■ Required action
Within the material below, transcribe exactly the lines from the one holding "This screenshot has width=1024, height=472." through the one holding "The image size is (995, 731).", keeping both ends and skipping the rest.

BEGIN Given entries

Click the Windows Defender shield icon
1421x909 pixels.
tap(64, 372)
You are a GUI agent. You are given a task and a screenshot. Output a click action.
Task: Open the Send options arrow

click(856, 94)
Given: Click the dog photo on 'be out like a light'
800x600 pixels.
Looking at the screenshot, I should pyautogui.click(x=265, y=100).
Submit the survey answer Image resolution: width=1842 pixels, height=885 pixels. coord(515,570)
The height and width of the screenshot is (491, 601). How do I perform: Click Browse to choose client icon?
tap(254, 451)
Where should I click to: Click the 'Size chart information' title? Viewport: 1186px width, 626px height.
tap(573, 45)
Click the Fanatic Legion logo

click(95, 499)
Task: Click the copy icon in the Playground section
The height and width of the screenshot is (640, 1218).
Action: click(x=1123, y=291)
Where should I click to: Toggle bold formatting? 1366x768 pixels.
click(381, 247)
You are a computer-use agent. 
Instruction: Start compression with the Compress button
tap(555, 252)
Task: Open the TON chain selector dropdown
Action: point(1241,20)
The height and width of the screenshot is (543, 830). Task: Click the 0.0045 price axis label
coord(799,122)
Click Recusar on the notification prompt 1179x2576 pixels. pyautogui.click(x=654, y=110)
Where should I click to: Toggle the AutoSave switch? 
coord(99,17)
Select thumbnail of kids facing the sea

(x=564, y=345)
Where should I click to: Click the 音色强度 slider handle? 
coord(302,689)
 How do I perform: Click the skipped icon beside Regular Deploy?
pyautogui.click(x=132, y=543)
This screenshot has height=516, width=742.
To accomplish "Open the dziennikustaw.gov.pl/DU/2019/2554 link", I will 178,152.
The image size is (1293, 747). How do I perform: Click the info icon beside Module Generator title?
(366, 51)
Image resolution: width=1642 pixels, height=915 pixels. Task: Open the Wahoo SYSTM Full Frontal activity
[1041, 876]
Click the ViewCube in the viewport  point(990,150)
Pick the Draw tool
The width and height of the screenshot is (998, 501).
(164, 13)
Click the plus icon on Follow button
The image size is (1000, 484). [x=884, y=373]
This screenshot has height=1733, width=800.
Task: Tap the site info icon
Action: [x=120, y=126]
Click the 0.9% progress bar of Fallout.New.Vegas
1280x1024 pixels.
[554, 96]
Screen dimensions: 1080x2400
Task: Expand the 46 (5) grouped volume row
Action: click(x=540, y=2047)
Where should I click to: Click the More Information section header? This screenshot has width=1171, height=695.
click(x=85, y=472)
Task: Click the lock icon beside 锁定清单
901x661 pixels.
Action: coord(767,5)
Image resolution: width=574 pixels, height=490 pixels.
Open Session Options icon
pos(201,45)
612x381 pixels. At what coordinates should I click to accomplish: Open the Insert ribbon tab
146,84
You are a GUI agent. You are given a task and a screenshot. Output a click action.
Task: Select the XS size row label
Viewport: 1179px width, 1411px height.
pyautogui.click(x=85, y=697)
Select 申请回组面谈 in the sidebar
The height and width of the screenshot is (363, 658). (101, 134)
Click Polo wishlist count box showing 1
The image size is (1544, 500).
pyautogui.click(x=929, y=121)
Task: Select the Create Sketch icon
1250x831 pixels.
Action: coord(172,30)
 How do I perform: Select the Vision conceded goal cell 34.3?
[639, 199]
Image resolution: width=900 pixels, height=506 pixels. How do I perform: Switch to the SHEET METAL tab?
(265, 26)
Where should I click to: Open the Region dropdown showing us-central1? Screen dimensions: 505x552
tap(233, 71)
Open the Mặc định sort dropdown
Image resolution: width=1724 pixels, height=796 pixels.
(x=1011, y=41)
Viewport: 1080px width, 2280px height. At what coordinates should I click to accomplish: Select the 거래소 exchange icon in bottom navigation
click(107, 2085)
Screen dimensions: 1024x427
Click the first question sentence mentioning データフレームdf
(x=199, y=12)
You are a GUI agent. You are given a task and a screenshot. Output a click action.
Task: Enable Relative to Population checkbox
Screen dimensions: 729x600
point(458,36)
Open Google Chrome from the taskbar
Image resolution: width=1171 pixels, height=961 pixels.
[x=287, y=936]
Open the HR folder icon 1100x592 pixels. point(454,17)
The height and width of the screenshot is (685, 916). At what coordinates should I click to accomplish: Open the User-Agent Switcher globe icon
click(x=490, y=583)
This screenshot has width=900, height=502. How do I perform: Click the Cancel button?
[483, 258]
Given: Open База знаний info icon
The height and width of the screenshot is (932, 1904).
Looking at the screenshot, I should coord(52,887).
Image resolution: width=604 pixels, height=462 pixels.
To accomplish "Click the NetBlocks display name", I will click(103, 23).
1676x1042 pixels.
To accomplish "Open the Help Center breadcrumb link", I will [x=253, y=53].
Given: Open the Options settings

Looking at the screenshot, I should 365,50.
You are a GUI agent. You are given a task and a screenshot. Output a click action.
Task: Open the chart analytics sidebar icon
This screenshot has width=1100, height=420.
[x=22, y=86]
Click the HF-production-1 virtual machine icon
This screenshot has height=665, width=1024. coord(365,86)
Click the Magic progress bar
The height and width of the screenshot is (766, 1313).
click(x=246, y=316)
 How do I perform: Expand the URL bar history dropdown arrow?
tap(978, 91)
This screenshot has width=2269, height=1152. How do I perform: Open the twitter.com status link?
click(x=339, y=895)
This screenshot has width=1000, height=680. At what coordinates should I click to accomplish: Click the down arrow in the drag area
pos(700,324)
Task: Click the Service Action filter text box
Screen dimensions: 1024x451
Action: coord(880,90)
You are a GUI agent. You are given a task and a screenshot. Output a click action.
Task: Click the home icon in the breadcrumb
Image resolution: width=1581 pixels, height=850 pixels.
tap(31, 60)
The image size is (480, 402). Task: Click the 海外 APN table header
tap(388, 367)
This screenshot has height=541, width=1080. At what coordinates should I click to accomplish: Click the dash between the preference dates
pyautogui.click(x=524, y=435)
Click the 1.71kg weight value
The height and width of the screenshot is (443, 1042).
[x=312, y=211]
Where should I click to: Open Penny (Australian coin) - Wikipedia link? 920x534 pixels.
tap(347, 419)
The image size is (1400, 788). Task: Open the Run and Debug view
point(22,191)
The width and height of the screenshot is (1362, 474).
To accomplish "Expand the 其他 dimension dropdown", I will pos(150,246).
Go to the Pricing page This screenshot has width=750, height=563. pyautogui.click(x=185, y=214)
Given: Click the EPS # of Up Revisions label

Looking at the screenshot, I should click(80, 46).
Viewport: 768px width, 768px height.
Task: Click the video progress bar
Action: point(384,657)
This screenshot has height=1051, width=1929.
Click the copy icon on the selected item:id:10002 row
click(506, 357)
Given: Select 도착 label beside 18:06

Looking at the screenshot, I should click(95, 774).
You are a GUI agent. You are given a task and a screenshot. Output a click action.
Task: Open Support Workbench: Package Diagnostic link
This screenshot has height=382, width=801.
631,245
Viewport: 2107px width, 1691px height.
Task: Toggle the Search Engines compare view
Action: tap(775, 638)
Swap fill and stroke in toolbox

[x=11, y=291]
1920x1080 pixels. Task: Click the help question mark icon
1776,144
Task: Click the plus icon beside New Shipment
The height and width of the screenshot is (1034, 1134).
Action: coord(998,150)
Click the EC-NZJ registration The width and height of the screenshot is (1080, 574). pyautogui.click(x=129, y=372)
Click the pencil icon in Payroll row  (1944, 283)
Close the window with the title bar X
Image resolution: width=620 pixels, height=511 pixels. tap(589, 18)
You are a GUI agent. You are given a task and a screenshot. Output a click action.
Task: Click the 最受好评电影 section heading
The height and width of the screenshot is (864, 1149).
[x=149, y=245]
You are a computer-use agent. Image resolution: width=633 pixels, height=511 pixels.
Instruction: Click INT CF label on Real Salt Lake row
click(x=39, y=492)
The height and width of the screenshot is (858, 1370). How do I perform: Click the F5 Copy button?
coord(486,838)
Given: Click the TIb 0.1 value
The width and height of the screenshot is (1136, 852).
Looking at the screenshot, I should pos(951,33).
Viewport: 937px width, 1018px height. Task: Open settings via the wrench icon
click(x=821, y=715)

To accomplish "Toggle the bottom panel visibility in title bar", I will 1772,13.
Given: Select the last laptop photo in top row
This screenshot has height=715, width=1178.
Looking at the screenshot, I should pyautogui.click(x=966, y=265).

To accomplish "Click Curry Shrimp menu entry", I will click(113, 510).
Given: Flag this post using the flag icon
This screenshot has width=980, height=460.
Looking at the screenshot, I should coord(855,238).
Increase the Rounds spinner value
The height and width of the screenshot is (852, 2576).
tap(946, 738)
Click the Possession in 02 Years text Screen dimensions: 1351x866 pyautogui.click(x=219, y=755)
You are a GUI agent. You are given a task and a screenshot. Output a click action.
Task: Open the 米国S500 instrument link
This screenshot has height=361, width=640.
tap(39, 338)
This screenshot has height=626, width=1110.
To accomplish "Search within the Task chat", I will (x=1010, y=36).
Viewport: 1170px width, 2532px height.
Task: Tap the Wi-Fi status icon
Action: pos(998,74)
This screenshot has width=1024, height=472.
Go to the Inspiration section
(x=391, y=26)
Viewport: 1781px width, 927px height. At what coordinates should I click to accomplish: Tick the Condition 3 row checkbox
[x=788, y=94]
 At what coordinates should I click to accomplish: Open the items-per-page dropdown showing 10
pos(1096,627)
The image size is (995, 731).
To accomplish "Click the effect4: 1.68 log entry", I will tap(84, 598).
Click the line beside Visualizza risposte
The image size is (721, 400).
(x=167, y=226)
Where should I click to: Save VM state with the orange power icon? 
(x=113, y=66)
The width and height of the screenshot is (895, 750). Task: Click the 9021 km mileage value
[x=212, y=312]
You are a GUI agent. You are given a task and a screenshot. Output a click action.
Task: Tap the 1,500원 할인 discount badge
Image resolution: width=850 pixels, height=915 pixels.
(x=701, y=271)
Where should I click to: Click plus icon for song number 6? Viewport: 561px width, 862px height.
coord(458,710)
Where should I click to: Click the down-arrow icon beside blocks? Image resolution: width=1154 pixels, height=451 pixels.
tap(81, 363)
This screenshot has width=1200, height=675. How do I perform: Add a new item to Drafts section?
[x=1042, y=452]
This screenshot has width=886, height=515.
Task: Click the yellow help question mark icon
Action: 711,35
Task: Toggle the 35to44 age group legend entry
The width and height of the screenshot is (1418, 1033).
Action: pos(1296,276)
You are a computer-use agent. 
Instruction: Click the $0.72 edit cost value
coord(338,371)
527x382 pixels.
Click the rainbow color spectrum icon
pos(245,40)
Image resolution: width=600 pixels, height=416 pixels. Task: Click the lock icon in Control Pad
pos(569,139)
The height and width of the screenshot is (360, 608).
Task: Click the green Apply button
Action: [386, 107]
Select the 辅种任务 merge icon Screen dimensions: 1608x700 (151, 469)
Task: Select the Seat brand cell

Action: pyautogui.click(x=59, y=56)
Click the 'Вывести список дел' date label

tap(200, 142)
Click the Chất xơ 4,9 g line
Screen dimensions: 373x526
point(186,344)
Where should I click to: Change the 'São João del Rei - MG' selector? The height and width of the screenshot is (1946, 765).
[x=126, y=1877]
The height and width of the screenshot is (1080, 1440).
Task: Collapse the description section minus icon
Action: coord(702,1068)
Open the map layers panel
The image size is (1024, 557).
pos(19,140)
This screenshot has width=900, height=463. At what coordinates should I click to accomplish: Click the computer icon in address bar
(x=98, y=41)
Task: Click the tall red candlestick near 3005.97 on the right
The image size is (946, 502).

END Given entries

■ Problem solution
This screenshot has width=1024, height=472.
Go to the Inspiration section
(x=391, y=26)
Viewport: 1781px width, 927px height. At what coordinates should I click to accomplish: Tick the Condition 3 row checkbox
[x=788, y=94]
 At what coordinates should I click to accomplish: Open the items-per-page dropdown showing 10
pos(1096,627)
The image size is (995, 731).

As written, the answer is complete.